» 読解文:
インボイス制度導入前に企業が対応すべきポイント
2023年10月1日から、消費税の仕入税額控除の方式としてインボイス制度がスタートしました。インボイスは適格請求書発行事業者にならなければ発行することができません。
保存の義務も生じます。そのため、企業はもちろんのこと、個人事業主にも対応が迫られています。
事前にしっかりと準備をし、インボイス制度の導入に備えましょう。
目次
インボイス制度に対応するための準備
課税事業者への変更の検討
現時点で消費税の納税が免除されている免税事業者であれば、今後、インボイス制度に対応するために課税事業者へ変更する必要性にせまられる場面がでてきます。課税事業者となれば、消費税の納税義務が生じますが、免税事業者のままであれば取引先とのビジネスにおいて不利益となる可能性もあります。
そのため、免税事業者が課税事業者に変更する場合は、今後の事業への影響を考慮し、どちらで事業を継続するのがよいのか、十分に検討する必要があります。
適格請求書発行事業者の登録申請
自社が適格請求書発行事業者になる手続きを行いましょう。
申請が通り登録が認められれば、郵送または電子データで登録通知書が交付されます。
登録申請が完了すると、国税庁の「適格請求書発行事業者公表サイト」に登記登録情報が掲載されますので、併せて確認しておきましょう。
取引先から適格請求書発行事業者かどうかの確認依頼がきた場合には、登録番号と適格請求書発行事業者公表サイトの該当箇所をお伝えすればスムーズです。
取引先の適格請求書発行事業者の有無を確認
取引先の状況を確認します。
適格請求書発行事業者でない取引先への経費は、原則的に仕入税額控除の対象外となります。ですから取引先が適格請求書発行事業者かどうか・適格請求書発行事業者になる予定かどうかを確認し、その後の対応を検討しましょう。

» 記録の抜粋:
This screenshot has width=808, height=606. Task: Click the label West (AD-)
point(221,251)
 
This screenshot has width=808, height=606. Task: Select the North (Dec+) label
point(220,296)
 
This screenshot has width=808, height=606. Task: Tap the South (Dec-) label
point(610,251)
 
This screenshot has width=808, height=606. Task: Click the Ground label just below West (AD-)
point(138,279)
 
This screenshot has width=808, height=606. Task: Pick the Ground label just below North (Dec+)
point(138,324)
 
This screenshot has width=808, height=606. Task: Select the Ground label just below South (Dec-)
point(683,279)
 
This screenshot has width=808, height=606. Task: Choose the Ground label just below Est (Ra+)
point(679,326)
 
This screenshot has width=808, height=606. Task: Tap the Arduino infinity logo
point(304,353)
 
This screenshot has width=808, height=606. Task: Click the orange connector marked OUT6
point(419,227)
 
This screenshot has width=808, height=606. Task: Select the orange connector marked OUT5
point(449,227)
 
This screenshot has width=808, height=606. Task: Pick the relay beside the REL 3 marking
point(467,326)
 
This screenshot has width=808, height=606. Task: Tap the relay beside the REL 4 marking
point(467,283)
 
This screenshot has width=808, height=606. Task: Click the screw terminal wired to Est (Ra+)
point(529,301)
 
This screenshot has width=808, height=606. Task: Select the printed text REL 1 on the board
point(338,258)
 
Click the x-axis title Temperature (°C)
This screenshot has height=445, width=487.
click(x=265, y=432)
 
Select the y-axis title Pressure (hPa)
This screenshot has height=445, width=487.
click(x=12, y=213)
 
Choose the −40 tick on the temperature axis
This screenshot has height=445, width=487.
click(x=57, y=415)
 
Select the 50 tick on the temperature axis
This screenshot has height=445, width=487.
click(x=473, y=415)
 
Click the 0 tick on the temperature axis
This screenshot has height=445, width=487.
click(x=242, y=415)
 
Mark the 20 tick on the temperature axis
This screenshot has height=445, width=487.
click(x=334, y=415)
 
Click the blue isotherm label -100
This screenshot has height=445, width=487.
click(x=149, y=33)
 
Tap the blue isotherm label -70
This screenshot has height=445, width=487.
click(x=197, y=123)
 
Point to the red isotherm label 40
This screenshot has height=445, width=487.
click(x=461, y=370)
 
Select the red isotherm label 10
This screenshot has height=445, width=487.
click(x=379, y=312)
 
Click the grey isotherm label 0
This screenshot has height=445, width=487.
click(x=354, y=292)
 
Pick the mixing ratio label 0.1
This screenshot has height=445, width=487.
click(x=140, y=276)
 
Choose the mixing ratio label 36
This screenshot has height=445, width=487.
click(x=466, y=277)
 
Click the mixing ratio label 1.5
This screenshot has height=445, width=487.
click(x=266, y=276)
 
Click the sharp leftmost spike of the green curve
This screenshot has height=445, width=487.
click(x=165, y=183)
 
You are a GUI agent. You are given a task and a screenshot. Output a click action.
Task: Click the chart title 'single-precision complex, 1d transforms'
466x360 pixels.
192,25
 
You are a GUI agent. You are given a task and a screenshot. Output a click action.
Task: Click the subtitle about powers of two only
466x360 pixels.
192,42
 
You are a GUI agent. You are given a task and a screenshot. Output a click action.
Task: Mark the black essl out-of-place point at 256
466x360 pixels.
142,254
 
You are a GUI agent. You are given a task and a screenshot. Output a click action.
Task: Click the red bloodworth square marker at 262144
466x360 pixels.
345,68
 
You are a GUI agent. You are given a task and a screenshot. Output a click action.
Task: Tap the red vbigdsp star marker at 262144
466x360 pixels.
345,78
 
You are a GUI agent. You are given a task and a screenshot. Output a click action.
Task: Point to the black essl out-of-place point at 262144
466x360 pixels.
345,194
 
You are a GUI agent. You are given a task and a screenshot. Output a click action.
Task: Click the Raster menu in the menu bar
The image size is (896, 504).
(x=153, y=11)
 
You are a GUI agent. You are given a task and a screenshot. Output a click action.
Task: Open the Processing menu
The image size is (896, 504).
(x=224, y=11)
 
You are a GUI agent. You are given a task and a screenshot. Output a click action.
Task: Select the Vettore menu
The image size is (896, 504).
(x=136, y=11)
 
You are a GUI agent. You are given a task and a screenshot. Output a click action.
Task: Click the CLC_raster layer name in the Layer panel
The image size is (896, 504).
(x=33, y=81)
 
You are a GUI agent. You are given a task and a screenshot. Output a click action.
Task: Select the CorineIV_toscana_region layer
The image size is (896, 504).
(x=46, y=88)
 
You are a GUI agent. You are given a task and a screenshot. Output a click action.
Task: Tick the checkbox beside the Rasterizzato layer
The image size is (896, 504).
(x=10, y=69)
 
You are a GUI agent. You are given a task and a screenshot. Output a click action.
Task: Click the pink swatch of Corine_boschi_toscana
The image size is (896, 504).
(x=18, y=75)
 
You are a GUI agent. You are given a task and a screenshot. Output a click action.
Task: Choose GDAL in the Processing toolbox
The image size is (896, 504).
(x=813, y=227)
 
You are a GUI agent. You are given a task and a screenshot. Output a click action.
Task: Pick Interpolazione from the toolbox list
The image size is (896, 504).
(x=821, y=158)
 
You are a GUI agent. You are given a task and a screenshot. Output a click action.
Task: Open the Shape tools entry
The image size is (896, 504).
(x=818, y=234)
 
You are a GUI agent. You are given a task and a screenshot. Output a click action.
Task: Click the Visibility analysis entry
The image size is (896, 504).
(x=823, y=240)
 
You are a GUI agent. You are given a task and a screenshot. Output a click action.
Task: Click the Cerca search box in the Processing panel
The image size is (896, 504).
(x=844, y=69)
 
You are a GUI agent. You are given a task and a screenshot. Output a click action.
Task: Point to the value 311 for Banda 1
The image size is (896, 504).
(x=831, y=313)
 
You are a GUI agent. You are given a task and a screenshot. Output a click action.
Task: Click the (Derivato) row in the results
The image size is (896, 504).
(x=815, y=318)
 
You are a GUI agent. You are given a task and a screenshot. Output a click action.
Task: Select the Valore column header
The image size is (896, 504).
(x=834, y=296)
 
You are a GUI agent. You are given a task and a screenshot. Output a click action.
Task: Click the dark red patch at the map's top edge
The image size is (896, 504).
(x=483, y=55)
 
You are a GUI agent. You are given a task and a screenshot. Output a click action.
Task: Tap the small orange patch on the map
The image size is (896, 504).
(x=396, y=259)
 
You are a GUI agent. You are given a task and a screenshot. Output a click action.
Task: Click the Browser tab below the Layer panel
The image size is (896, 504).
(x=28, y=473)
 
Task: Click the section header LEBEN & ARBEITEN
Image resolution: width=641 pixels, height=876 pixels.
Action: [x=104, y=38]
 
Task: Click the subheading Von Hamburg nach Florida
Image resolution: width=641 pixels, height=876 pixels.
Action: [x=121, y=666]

» 指示と要件: インボイス制度に関する読解文によると、適格請求書発行事業者の登録が認められた場合、登録通知書はどのような方法で交付されますか。

» 解答: 郵送または電子データで交付されます。